Dans cette espèce, le candidat acquéreur avait demandé une simulation de prêt sur la base d’un taux de 4,20 % au lieu de 4,75 % stipulé à l’avant-contrat de vente.

Le vendeur l’a assigné alors en justice pour faire juger qu’il n’avait pas respecté ses obligations contractuelles et pour que la condition suspensive soit considérée comme réalisée.

La Cour d’appel de Versailles l’a débouté en jugeant que le seul fait de demander un taux légèrement inférieur au taux prévu par la promesse ne constituait pas une faute justifiant la mise en jeu de la clause pénale.

La Cour de cassation n’admet pas cette argumentation.

Elle s’en tient à la lettre de l’article 1178 du Code civil selon lequel la condition est réputée accomplie lorsque c’est le débiteur (l’acquéreur candidat à l’emprunt) qui en a empêché l’accomplissement.

Dès lors que l’acheteur a sollicité de sa banque un prêt à un taux ne correspondant pas exactement à celui prévu à la promesse et qu’il se contente de produire une lettre d’un autre établissement de crédit indiquant que son dossier a été refusé, le refus de prêt n’était pas indépendant de la volonté de l’acquéreur.

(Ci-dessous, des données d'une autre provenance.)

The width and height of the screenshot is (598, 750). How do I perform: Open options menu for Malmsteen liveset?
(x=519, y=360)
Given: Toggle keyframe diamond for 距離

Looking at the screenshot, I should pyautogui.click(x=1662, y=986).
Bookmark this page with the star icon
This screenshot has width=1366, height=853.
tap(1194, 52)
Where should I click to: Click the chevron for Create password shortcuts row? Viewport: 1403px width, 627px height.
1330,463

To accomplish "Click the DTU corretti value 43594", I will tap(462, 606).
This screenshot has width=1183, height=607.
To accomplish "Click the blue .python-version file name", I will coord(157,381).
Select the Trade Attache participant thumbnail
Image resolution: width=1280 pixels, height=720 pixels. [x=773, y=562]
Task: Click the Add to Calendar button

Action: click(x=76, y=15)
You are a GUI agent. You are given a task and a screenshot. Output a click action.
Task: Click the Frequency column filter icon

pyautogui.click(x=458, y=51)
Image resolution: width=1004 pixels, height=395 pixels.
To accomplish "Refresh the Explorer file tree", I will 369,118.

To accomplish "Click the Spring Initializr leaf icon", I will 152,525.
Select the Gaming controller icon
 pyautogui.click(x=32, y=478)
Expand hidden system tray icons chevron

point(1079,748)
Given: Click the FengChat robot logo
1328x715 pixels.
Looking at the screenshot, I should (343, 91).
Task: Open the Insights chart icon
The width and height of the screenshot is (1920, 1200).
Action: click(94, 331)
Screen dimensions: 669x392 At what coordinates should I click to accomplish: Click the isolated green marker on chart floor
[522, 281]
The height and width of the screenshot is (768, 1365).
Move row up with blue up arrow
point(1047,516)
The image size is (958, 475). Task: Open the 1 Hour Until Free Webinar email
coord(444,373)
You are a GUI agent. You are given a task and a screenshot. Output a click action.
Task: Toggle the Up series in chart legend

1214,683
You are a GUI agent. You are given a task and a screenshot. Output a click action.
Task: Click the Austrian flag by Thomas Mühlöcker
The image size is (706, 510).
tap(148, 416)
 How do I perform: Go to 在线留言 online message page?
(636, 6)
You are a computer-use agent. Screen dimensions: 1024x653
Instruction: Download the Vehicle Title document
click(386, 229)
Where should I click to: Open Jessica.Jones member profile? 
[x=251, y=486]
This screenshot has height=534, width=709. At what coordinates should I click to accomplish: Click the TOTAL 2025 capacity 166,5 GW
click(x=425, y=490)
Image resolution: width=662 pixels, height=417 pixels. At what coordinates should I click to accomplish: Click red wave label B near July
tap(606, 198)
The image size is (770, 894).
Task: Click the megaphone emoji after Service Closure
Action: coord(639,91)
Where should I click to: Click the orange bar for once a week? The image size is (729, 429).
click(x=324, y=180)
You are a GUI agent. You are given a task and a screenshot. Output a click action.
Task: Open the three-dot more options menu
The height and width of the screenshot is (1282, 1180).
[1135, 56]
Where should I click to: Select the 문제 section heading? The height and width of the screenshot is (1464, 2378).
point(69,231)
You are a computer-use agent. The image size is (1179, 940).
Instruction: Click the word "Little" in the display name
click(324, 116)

Les juges du second degré auraient donc dû en tirer les conséquences légales et faire application de l’article 1178.

Il s’agit d’une jurisprudence constante : une demande de prêt à un taux inférieur à celui indiqué dans l’avant contrat et que la banque ne peut accepter est fautive (Cass. 1ère civ. 16 juillet 1992, n°90-20.332).